Small open reading frame-encoded protein production is modulated by nonsense-mediated decay in breast cancer - SUM159PT UPF1 Knockdonw Study

Peptides from low abundance non-canonical proteins encoded by the human genome are presented by the major histocompatibility complex and serve as potential neoantigens or therapeutic targets. However, their prevalence in the genome is unclear. We identified several non-canonical proteins produced by breast cancer cell lines using proteogenomics approach. Although these proteins were detectable, the transcripts and corresponding proteins showed low abundance and inconsistent expression pattern. Targeting the nonsense-mediated decay pathway by UPF1-knockdown increased the levels of both non-coding transcripts and non-canonical proteins, suggesting they are subjected to degradation by conserved quality control mechanisms in cells. We also observed increased expression of unannotated transcripts and human leukocyte antigen transcripts associated with antigen presentation. These observations suggest that UPF1 has a role in regulating or suppressing transcriptional noise and that modulating the expression level of UPF1 could expand the reservoir of neoantigens and increase neoantigen presentation, potentially augmenting immunotherapeutic responses in cancers.

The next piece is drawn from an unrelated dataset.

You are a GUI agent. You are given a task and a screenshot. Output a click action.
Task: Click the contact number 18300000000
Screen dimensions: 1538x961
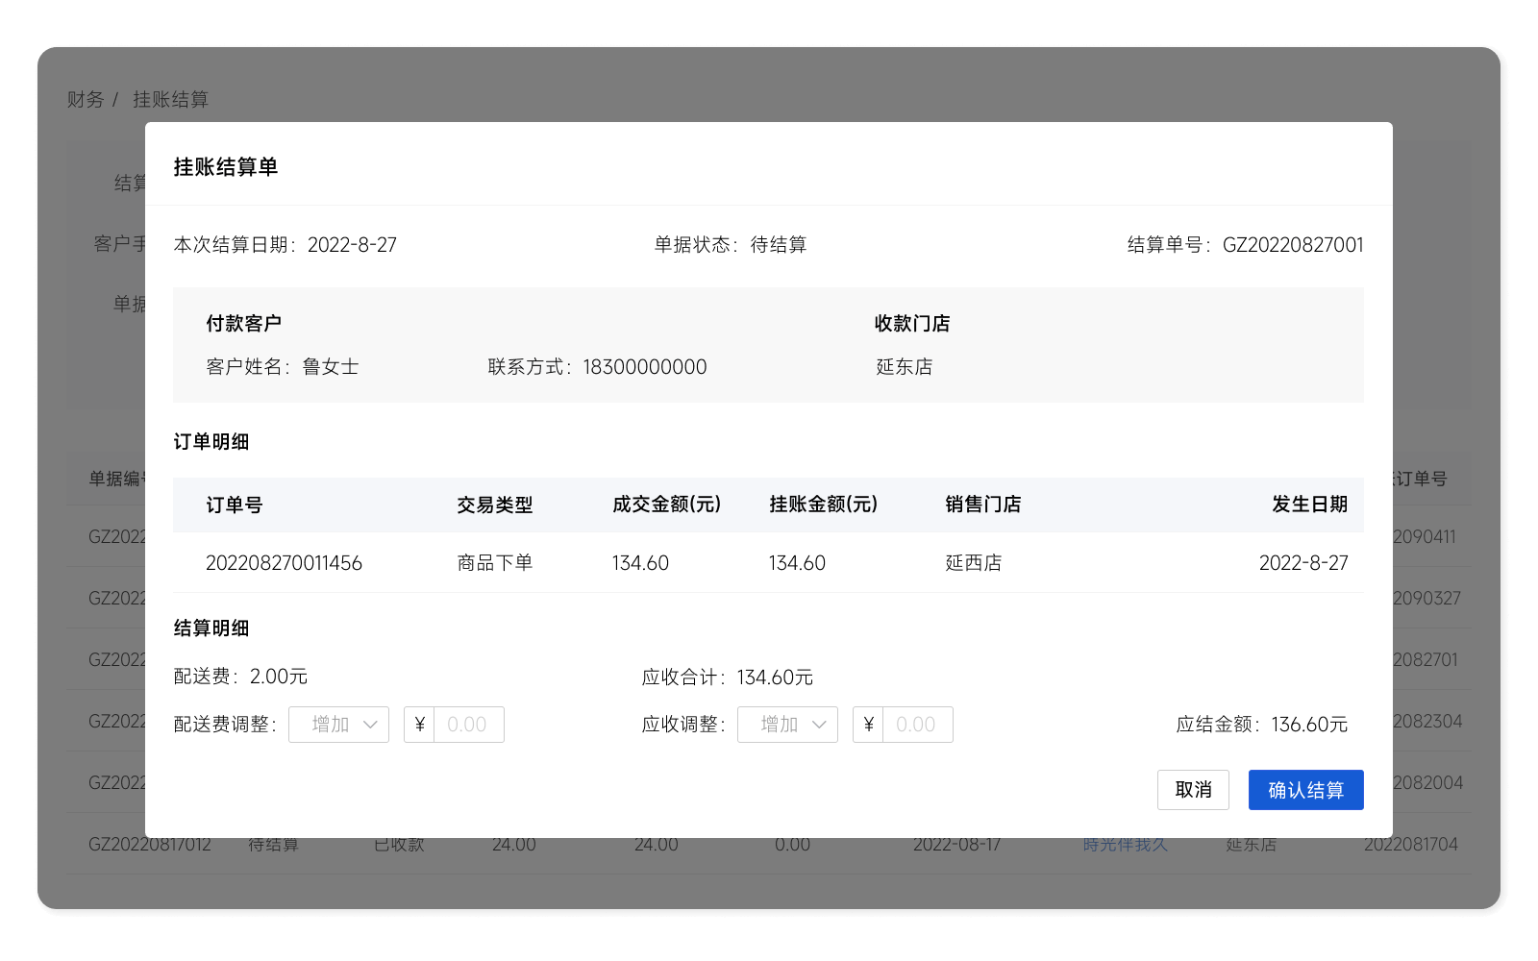click(x=644, y=367)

由人类基因组编码的低丰度非经典蛋白质所衍生的肽段，可被主要组织相容性复合体（major histocompatibility complex, MHC）呈递，且可作为潜在新抗原或治疗靶点。然而，这类蛋白质在基因组中的分布频率尚不明确。本研究通过蛋白质基因组学方法，在乳腺癌细胞系中鉴定出数种非经典蛋白质。尽管可检测到这类蛋白质的存在，但其转录本与对应蛋白质均呈现低丰度特征，且表达模式存在不一致性。通过UPF1基因敲低靶向无义介导的mRNA降解（nonsense-mediated decay, NMD）通路，可同时提升非编码转录本与非经典蛋白质的表达水平，提示这类分子会受到细胞内保守质量控制机制的降解调控。本研究还观察到，与抗原呈递相关的未注释转录本及人类白细胞抗原（human leukocyte antigen, HLA）转录本的表达水平均有所上调。上述结果表明，UPF1可参与调控或抑制转录噪音；而调控UPF1的表达水平，能够扩充新抗原储备库并提升新抗原呈递效率，有望增强癌症的免疫治疗应答效果。